La conjecture avait historiquement une certaine importance car, si elle avait été vraie, elle aurait impliqué le théorème des quatre couleurs : comme Tait l'a décrit, le problème des quatre couleurs est équivalent au problème de trouver une coloration des arêtes d'un graphe planaire cubique sans pont avec trois couleurs. Dans un graphe planaire cubique hamiltonien, une telle coloration des arêtes est facile à construire : on utilise deux couleurs alternativement sur le cycle et une troisième couleur pour toutes les arêtes restantes. On peut aussi construire une 4-coloration des faces d'un graphe planaire cubique hamiltonien directement, en utilisant deux couleurs pour les faces à l'intérieur du cycle et deux autres couleurs pour les faces à l'extérieur.

Le contre-exemple de Tutte

Fragment de Tutte.

Fragments de Tutte

La notion centrale de ce contre-exemple est un graphe que l'on appelle maintenant le fragment de Tutte, illustré ci-contre.

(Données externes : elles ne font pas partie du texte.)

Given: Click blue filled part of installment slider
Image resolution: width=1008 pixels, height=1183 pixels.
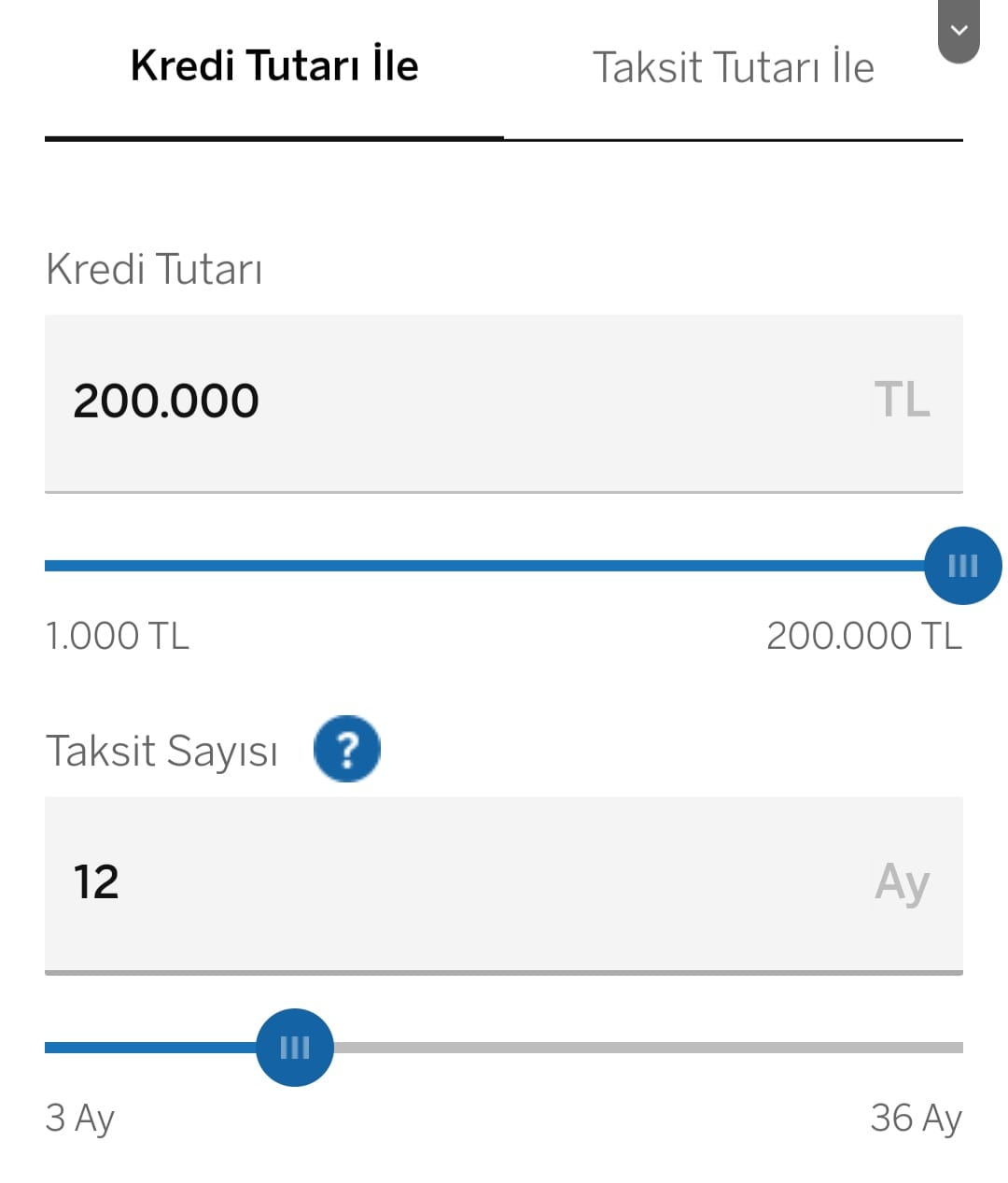Looking at the screenshot, I should coord(150,1048).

Si ce fragment fait partie d'un graphe plus grand, alors tout cycle hamiltonien du graphe doit entrer ou sortir par le sommet du haut (et entrer ou sortir par l'un des deux sommets du bas). Il ne peut pas entrer par l’un sommet du bas et sortir par l'autre.

Le contre-exemple

Les fragments de Tutte sont utilisés pour construire le graphe de Tutte qui est non hamiltonien, en assemblant trois de ces fragments comme indiqué sur la figure. Les arêtes « obligatoires » des fragments, c’est-à-dire celles qui doivent faire partie de tout chemin hamiltonien traversant les fragments, sont connectés au sommet central ; comme tout cycle ne peut utiliser que deux de ces trois arêtes, il ne peut y avoir de cycle hamiltonien.

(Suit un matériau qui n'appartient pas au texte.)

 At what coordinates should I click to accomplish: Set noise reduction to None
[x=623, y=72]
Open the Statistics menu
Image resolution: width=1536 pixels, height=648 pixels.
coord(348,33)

Le graphe de Tutte résultant est 3-connexe et planaire et, par le théorème de Steinitz (de), c'est le graphe d'un polyèdre. Il a 25 faces, 69 arêtes et 46 sommets. Il peut être réalisé géométriquement à partir d'un tétraèdre dont les faces correspondent aux quatre grandes faces du dessin (trois entre des paires de fragments et la quatrième la face extérieure) en tronquant par multiplication trois de ses sommets.

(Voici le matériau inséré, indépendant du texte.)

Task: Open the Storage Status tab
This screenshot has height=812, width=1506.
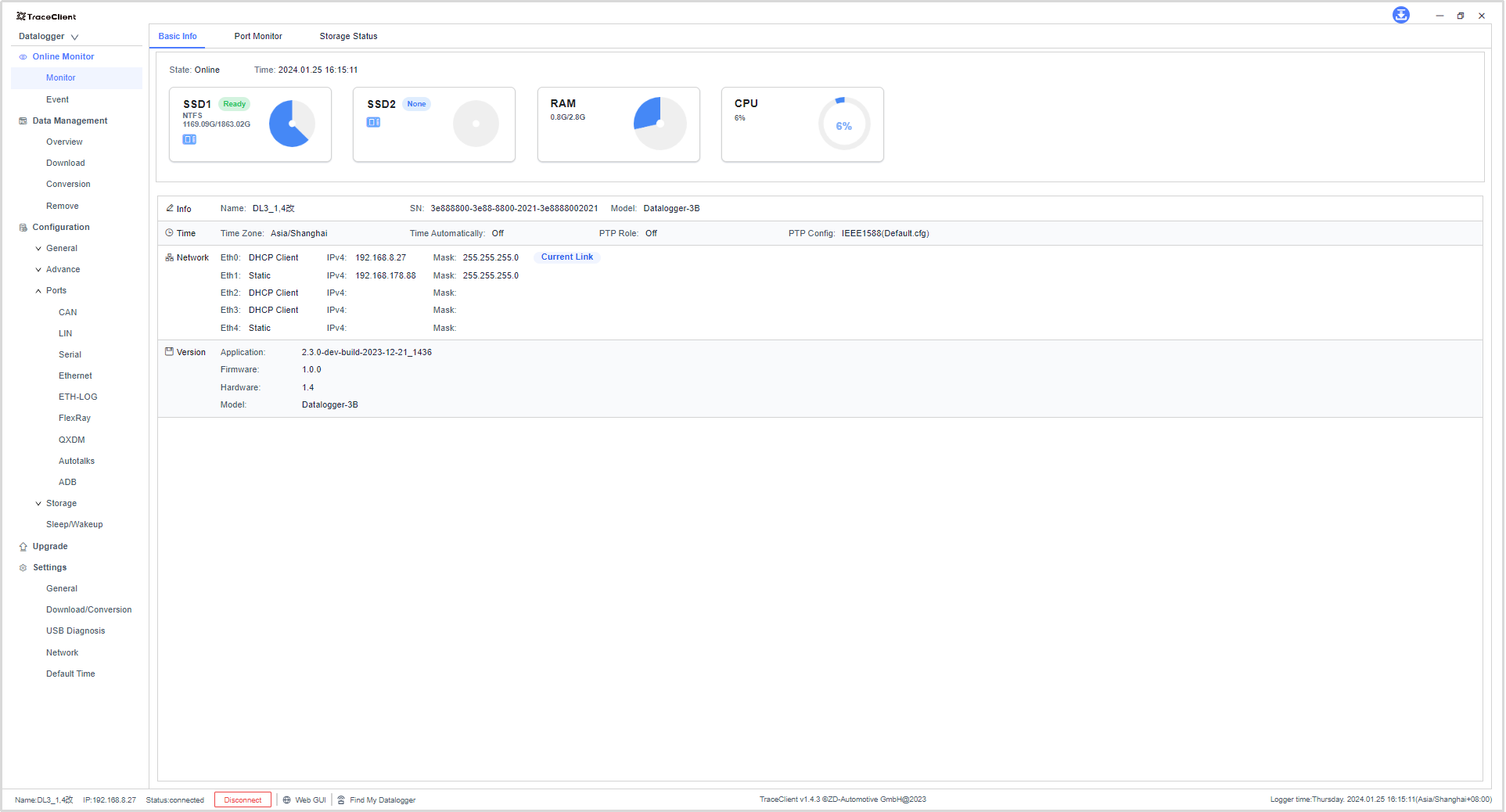Action: 348,36
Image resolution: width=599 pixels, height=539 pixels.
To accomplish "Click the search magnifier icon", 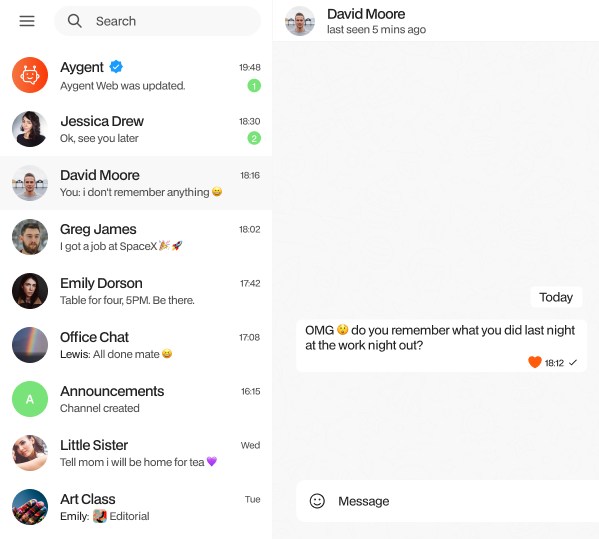I will (x=74, y=21).
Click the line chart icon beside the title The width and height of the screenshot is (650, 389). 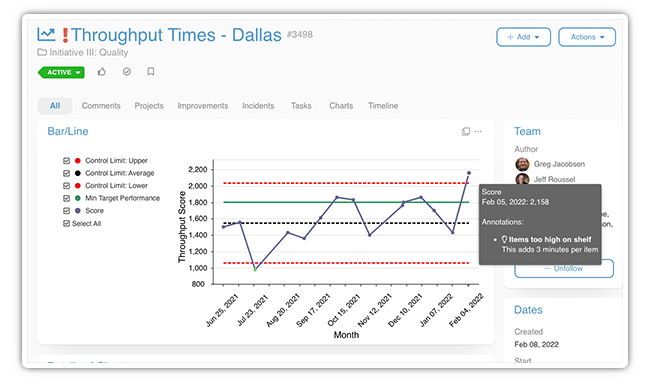(x=46, y=34)
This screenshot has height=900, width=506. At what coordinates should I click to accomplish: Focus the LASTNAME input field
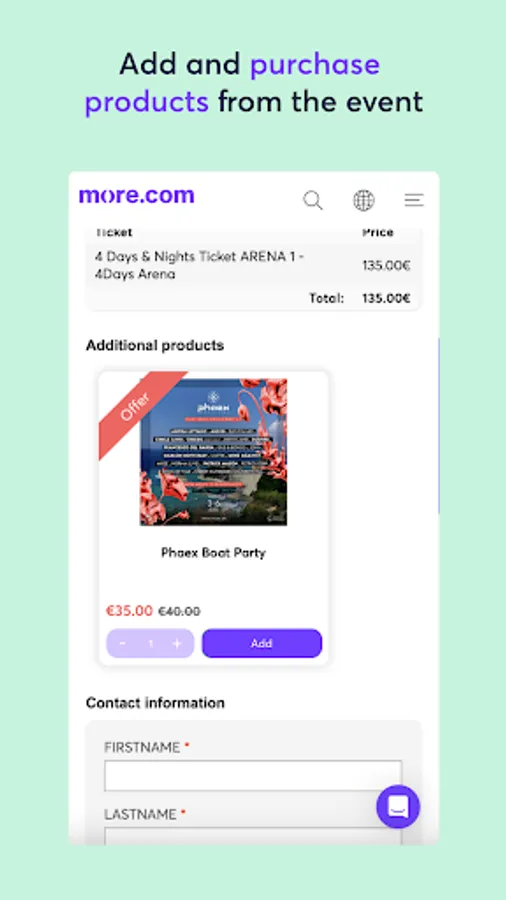tap(253, 836)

Des contre-exemples plus petits

Graphe de Barnette-Bosák-Lederberg.

Le graphe de Barnette-Bosák-Lederberg a 21 faces, 57 arêtes et 38 sommets. Holton & McKay (1988)[3] ont montré qu'il existe exactement six polyèdres non hamiltoniens à 38 sommets qui ont des coupes à trois arêtes non triviales. Ils sont formés en remplaçant deux des sommets d'un prisme pentagonal par le même fragment utilisé dans l'exemple de Tutte.

Énoncés liés

Notes et références

  1. Tait (1884).
  2. Tutte (1946).
  3. Holton et McKay 1988.
  4. Barnette's conjecture, the Open Problem Garden, retrieved 2009-10-12.

Bibliographie

  • D. A. Holton et B. D. McKay, « The smallest non-Hamiltonian 3-connected cubic planar graphs have 38 vertices », Journal of Combinatorial Theory, série B, vol. 45, no 3, , p. 305–319 (DOI 10.1016/0095-8956(88)90075-5).
  • P. G. Tait, « Listing's Topologie », Philosophical Magazine 5e série, vol. 17, , p. 30–46. Réimprimé dans Scientific Papers, Vol. II, p. 85–98.
  • W. T. Tutte, « On Hamiltonian circuits », Journal of the London Mathematical Society, vol. 21, no 2, , p. 98–101 (DOI 10.1112/jlms/s1-21.2.98, lire en ligne).